A number of events have occurred recently involving the Federal Trade Commission and healthcare entities. First, garnering the lead spotlight, the FTC began presenting its case in the U.S. District Court for Northern Illinois to enjoin a merger between Advocate Health and NorthShore University HealthSystem, two large Chicago-area health systems. If the transaction goes forward, it would result in a system with 15 acute care hospitals, a children’s hospital and more than 6,000 affiliated physicians. The parties also plan to introduce a health plan.
The FTC issued an administrative complaint in December alleging that the proposed merger would create the largest hospital system in the area north of Chicago, with the combined entity operating a majority of the hospitals and controlling more than 50 percent of the general acute care inpatient hospital services. The FTC also authorized staff to seek the temporary restraining order and preliminary injunction in federal court to prevent the parties from consummating the merger.
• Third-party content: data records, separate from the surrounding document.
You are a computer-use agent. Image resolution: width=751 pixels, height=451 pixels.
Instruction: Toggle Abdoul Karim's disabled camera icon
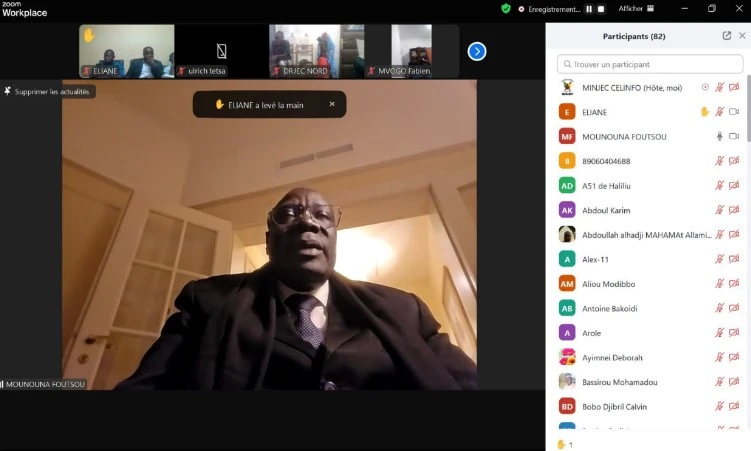[x=734, y=210]
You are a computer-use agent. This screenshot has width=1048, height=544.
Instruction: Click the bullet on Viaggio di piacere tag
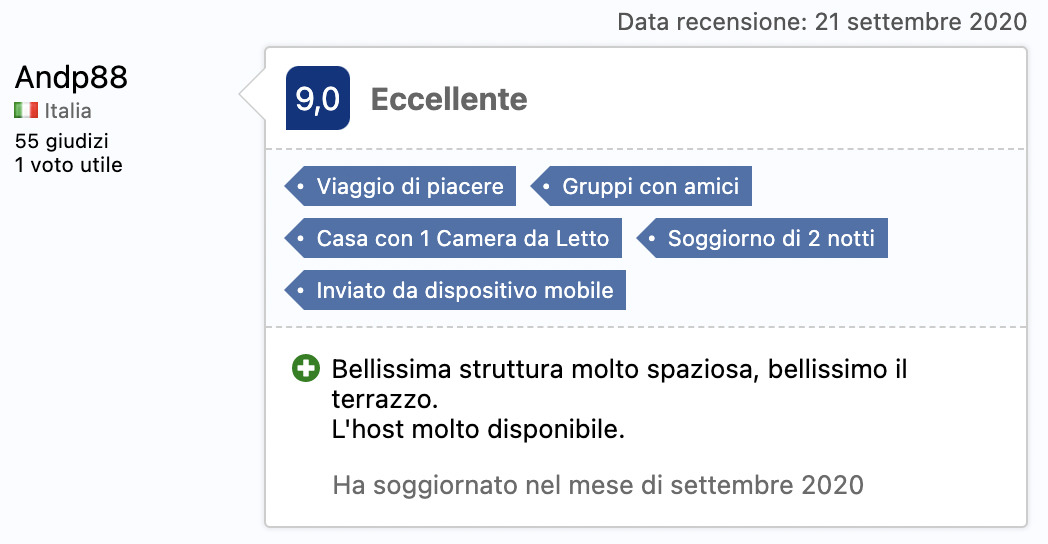tap(301, 186)
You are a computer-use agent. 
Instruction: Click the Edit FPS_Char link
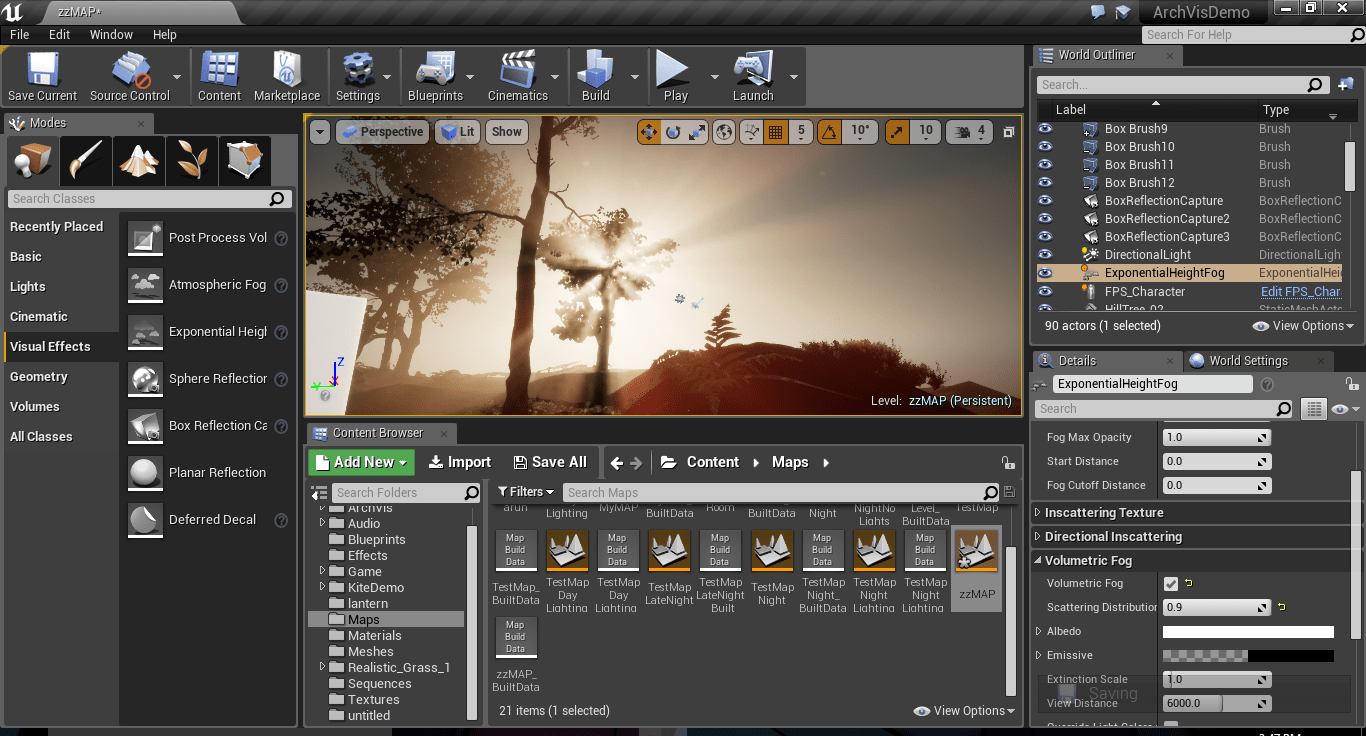tap(1301, 291)
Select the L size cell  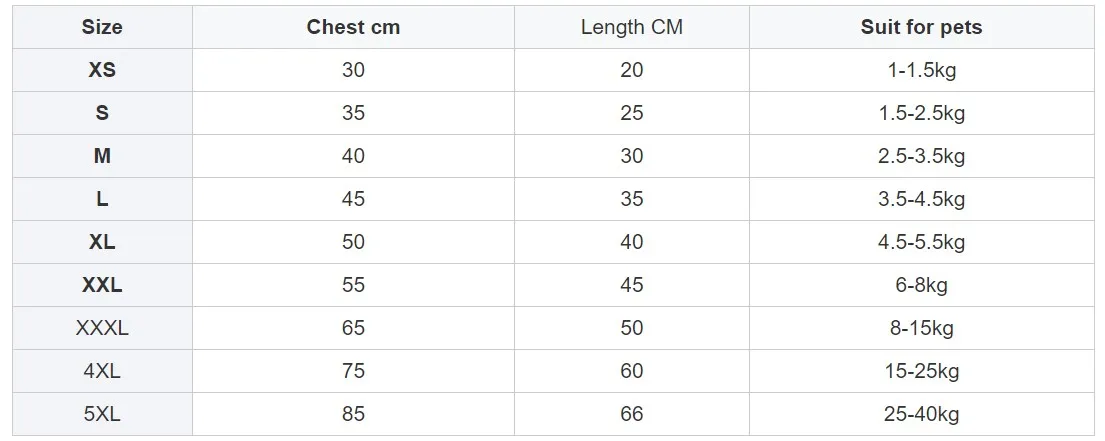pos(102,199)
The FTC alleges that the merger is likely to significantly increase the combined system’s bargaining power with health plans, resulting in higher prices and lower quality of care. Advocate and NorthShore have challenged the FTC’s market definition and argued that the actual market should include large portions of the Chicago metropolitan area. Last week, the general counsel of Northwestern Memorial Healthcare Inc. testified that Advocate and NorthShore are key competitors to Northwestern’s sole hospital in the area north of Chicago. To counter the Northwestern testimony, NorthShore’s CEO Mark Neaman testified that Northwestern wants the FTC to block the merger because it would like NorthShore to join the Northwestern system.
Last week, a BlueCross BlueShield executive also testified that he fears that the proposed merger would result in increased leverage for the hospital system and drive up insurance costs in Chicago’s northern suburbs. BlueCross holds more than 50 percent of the insurance market in Illinois. Advocate and NorthShore assert that increased efficiencies from sharing a network of physicians would actually lead to a 10 percent price decrease.
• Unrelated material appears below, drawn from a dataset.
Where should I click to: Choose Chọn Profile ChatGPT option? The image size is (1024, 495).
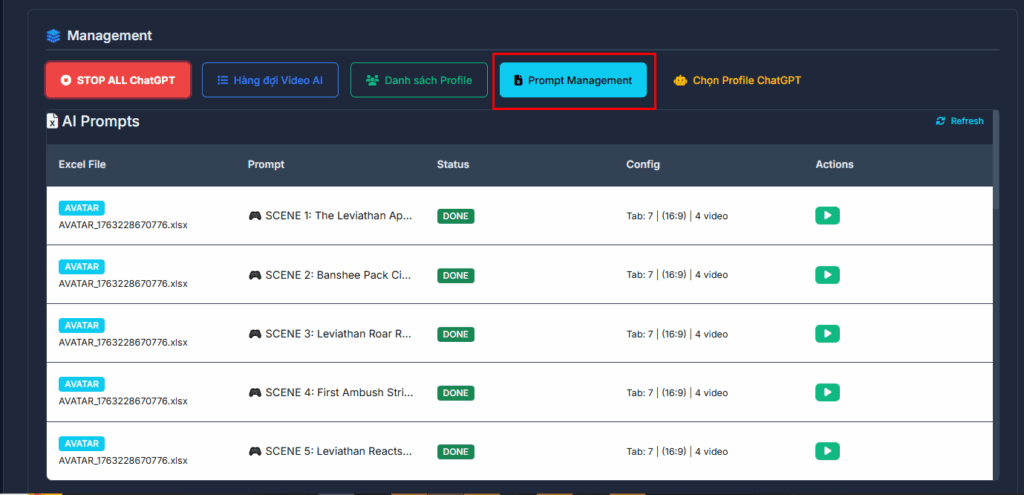click(737, 80)
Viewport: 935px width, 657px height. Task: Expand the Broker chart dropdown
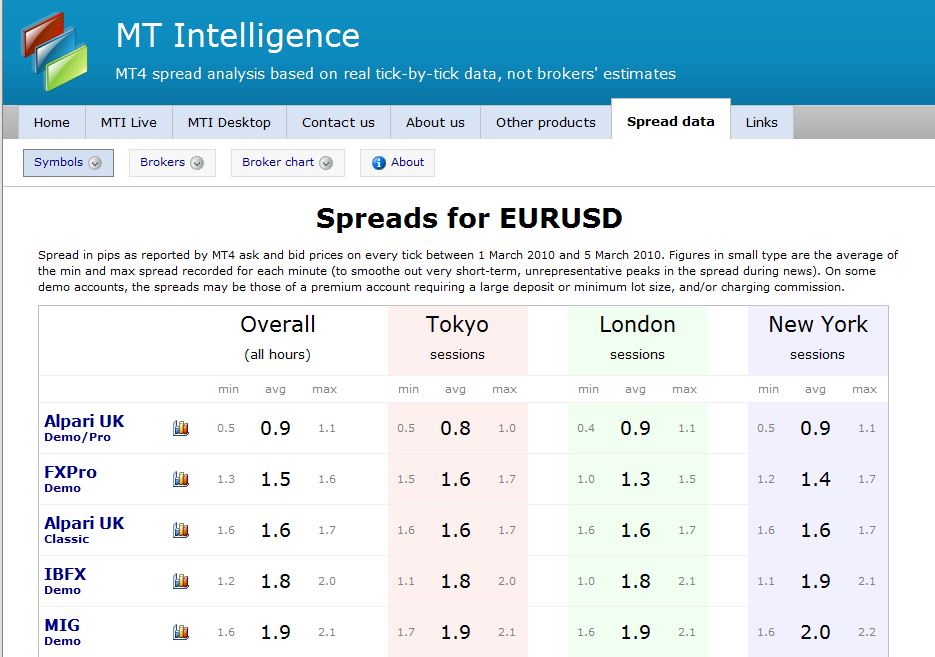pyautogui.click(x=326, y=163)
In another healthcare antitrust development, the Department of Justice (DOJ) took the unique action of suing Charleston Area Medical Center (CAMC) and St. Mary’s Medical Center for unlawfully agreeing to allocate territories for the marketing of healthcare services. The DOJ filed the civil antitrust lawsuit in the U.S. District Court for the Southern District of West Virginia, while simultaneously filing a proposed settlement that, if approved by the court, would resolve the lawsuit. According to the complaint, CAMC and St. Mary’s restricted competition for years by agreeing to geographic limits on the marketing of competing healthcare services. CAMC agreed not to place print or outdoor advertisements in Cabell County, West Virginia, and St. Mary’s agreed not to place print or outdoor advertisements in Kanawha County, West Virginia. The agreement allegedly disrupted competition, deprived patients of information needed to make informed healthcare decisions and denied physicians working for the defendants the opportunity to advertise their services to potential patients.
The proposed settlement, along with the DOJ’s competitive impact statement, will be published in the Federal Register, as required by the Antitrust Procedures and Penalties Act. Any person may submit written comments concerning the proposed settlement within 60 days of its publication. At the conclusion of the 60-day comment period, the court may enter the final judgment upon a finding that it serves the public interest.
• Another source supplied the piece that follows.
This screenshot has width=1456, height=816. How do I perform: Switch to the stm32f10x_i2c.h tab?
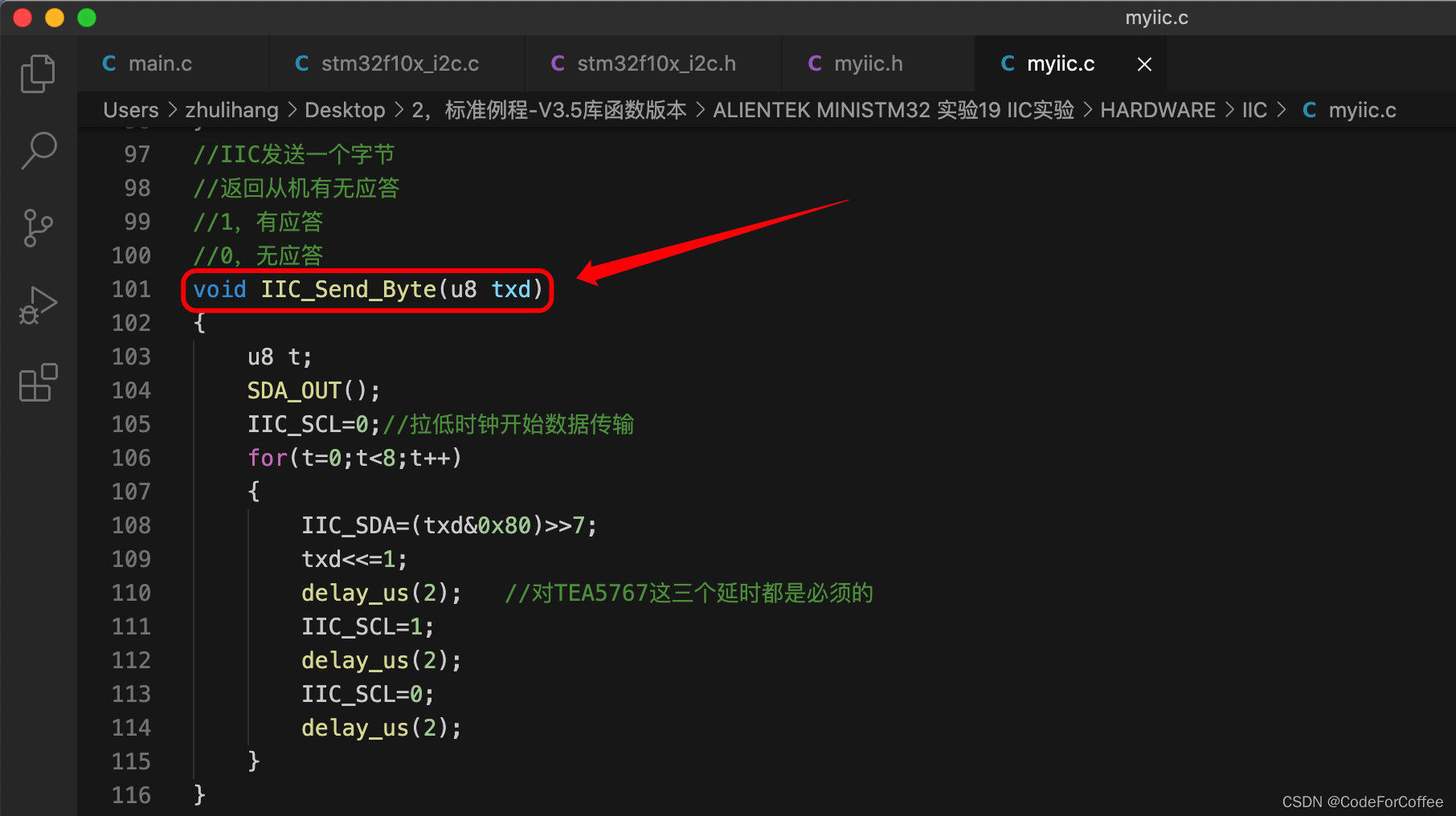point(656,64)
Amid all of the bigger health system transactions, a flurry of smaller transactions which are non-reportable under the HSR Act, including at least 940 healthcare service transactions in the last year, have been more quietly changing the competitive landscape. Because of such consolidation, patients are more likely to get care from providers with formal ties to one another. While the Chicago-area hospital combination comes under scrutiny, Illinois’ largest independent physician group, DuPage Medical Group, has doubled in size to 500 doctors over the last five years. Deborah L. Feinstein, the Director of the FTC’s Bureau of Competition, has stated that making the legal case against vertical combinations, such as where a hospital buys a physician group or expands into related areas, is not as straightforward. Some states, such as Massachusetts, have either created or are considering implementing reporting systems, requiring that any healthcare transactions be reported to a state agency. Implementation of such systems would assist in keeping up with the many smaller transactions which, in the aggregate, may have a significant effect on competition.
The Antitrust Division of the Department of Justice has also recently indicated that it will continue its active enforcement of the antitrust laws. The Antitrust Division’s new litigation director Eric Mahr told Law360 in February that neither a fear of marring its litigation record with a loss nor a heavy workload will deter the DOJ from going after mergers or conduct it believes will harm consumers. Mahr emphasized that decisions to take a matter to court are based on the substance of the particular case, not the division’s win-loss record. It’s worth noting that the Division recently asked Congress for enough funds to add nearly 100 new attorney positions.